1. Christianity does not have to work in opposition to science. Realistically they're not on the same spectrum for comparison; science attempts to explain the physical world whereas faith is trying to tell us the meaning/value of that physical world. The problem is that both the church and science act with a great deal of hubris; science believes it can somehow disprove God's existence simply because by conquering certain complications of the physical world. Meanwhile, the church attempts to explain every bit of biology using the Book of Genesis, a document that is thousands of years old.
2. Yes, there have been a number of violent acts committed in the name of Christianity. We can't change that now. We can only apologize. There will always be a certain amount of violence associated with any strong belief (think environmental terrorism) and events like the Crusades (as an example) are not those we should be proud of. Jesus did not preach a gospel of violence. His reaction to violence would be one of forgiveness.
On Wednesday night we added more objections, based on our own conversations and on things that, quite frankly, we have trouble grasping ourselves:
• History -- the Old Testament reads like a fairy tale sometimes. People living to be hundreds of years old?
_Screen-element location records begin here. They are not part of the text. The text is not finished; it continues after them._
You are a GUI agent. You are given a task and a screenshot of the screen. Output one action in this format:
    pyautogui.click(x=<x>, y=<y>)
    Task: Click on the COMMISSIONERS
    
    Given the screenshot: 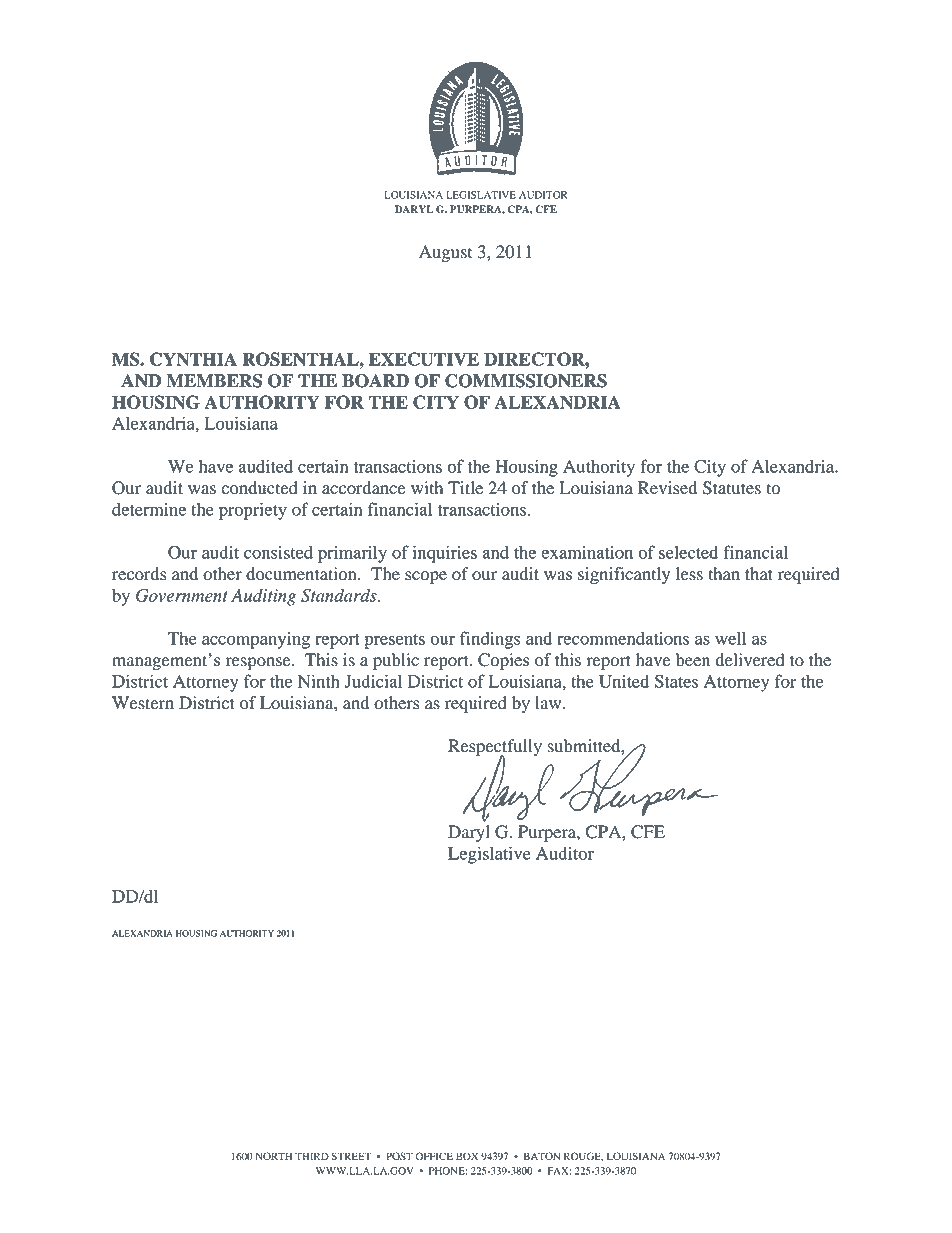 What is the action you would take?
    pyautogui.click(x=526, y=381)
Women having babies at age 75? God physically wrestling with Abraham?
• Authority/free will -- it's easier to live life if you're the one who's ultimately in charge
• Christians not setting a good example for the religion
• Putting off conversion, thinking "I'll become a Christian later", overly valuing the me-centered life
• Just maintaining a diet is hard enough...Christianity asks you to change your entire lifestyle.
• Christianity seems hokey
• Christianity and the church in general does not seem safe. You need someone to interpret everything for you, traditions don't make sense, and it's intimidating to enter a new culture within the same physical area where you already live
• "I'm already a nice person" so why do I need Jesus?
• Stale, legalistic churches for people who are more artistically-centered churches
• Lack of human interaction with Christians (so perception is derived from the media, rather than interpersonal relationships)
Before I became a Christian I remember thinking about how arbitrary Christianity seemed. If I'd grown up in India, I would have been Hindu. In China, I'd have been Buddhist; in Jamaica, I might have been Rastafarian. Somehow it seemed improbable that the dominant religion -- the one deciding the world's calendar, days to celebrate holidays, etc -- would be the "right" one. Of course, little did I realize that God and Jesus work through the improbable. The tomb was empty, after all.